Multivariable logistic regression analysis of confirmed virologic failure through Week 48.

N Parameter Full model OR (95% CI), Pa Backwards elimination model OR (95% CI), Pa
1039 RPV RAM(s) at baseline 30.23 (6.25–>99), <0.001 40.36 (8.81–>99), <0.001
Log2 of post hoc Week 8 RPV trough concentration 3.85 (1.15–14.29)b, 0.029 5.00 (1.79–16.67)b, 0.002
Baseline HIV-1 subtype A6/A1 2.37 (0.34–22.14), 0.394 5.92 (1.62–22.89), 0.008
BMI (kg/m2) at baseline 1.08 (0.96–1.22), 0.192 1.13 (1.02–1.24), 0.020
Prespecified INSTI polymorphism (excluding L74I [excluding mixtures with L74M]) at baseline 0.16 (0.01–1.05), 0.057 0.14 (0.01–0.91), 0.038
NNRTI RAM(s) (excluding RPV RAMs) at baseline 2.64 (0.72–9.21), 0.137 2.78 (0.78–9.63), 0.111
Q8W regimen 2.76 (0.65–11.68), 0.164 2.77 (0.67–11.38), 0.156
L74I (excluding mixtures with L74M) INSTI polymorphism at baseline 2.51 (0.33–13.85), 0.347 Eliminated from model
Female (sex at birth) 1.09 (0.26–4.36), 0.899 Eliminated from model
Log2 of post hoc Week 8 CAB trough concentration 0.66 (0.25–1.74), 0.395 Eliminated from model

CAB, cabotegravir; CI, confidence interval; INSTI, integrase strand transfer inhibitor; NNRTI, nonnucleoside reverse transcriptase inhibitor; OR, odds ratio; Q8W, every 8 weeks; RAM, resistance-associated mutation; RPV, rilpivirine.

a

95% penalized profile confidence intervals and penalized likelihood ratio P values are provided.

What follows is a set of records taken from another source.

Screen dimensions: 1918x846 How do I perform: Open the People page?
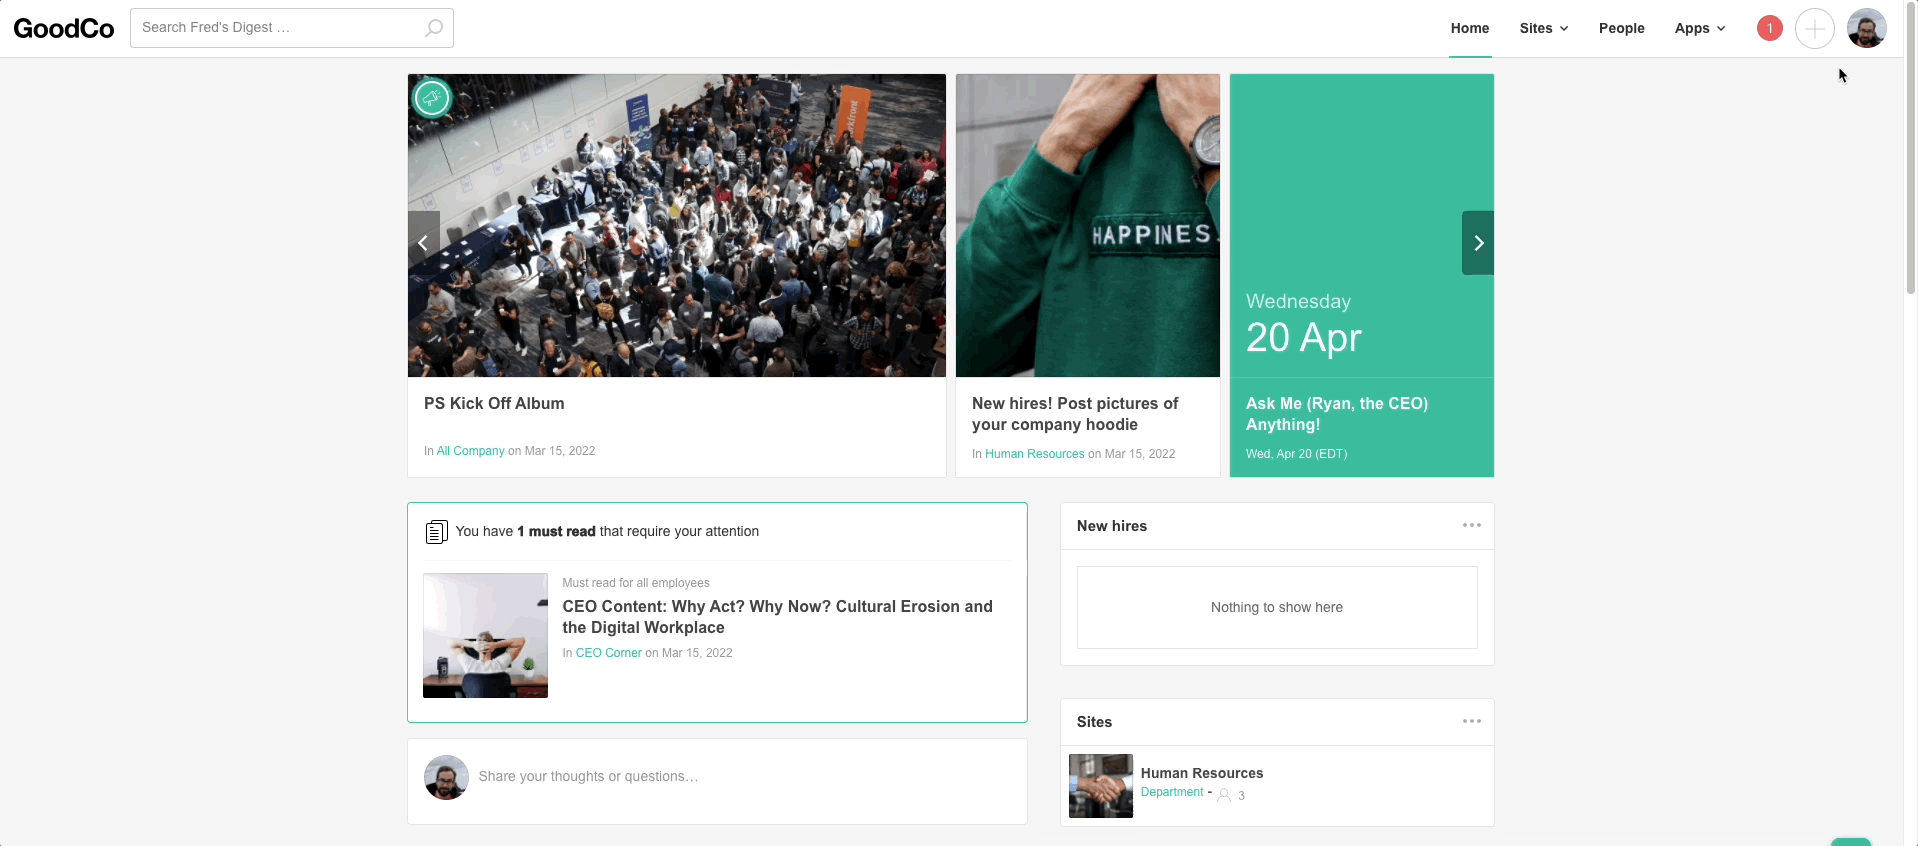1621,28
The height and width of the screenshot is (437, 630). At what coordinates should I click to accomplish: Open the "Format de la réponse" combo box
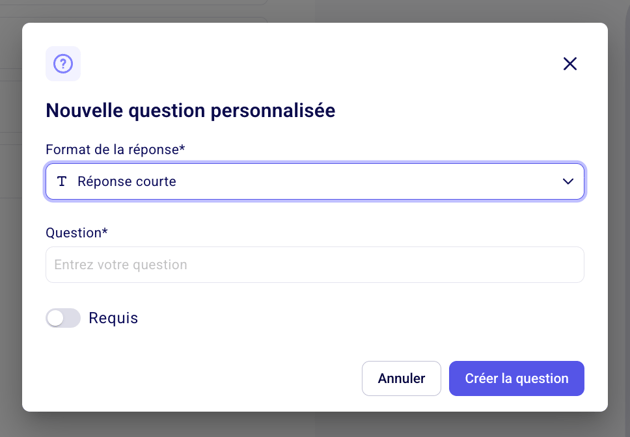click(x=315, y=182)
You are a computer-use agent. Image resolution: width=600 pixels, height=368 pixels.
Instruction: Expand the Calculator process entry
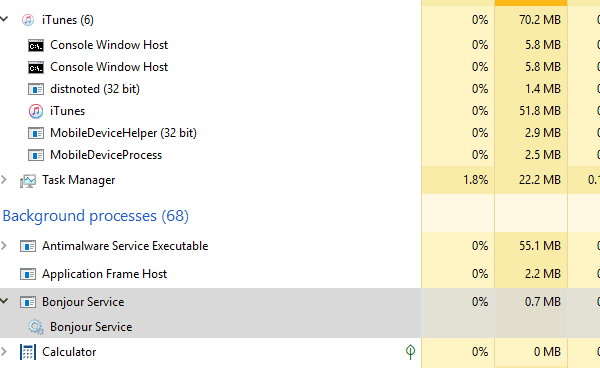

Backwards elimination used a significance threshold of alpha = 0.2. CAB and RPV pharmacokinetic parameters were log2-transformed; therefore, the corresponding odds ratios are per halving of each variable.

b

Results are reciprocal of these so that all ORs are in same direction.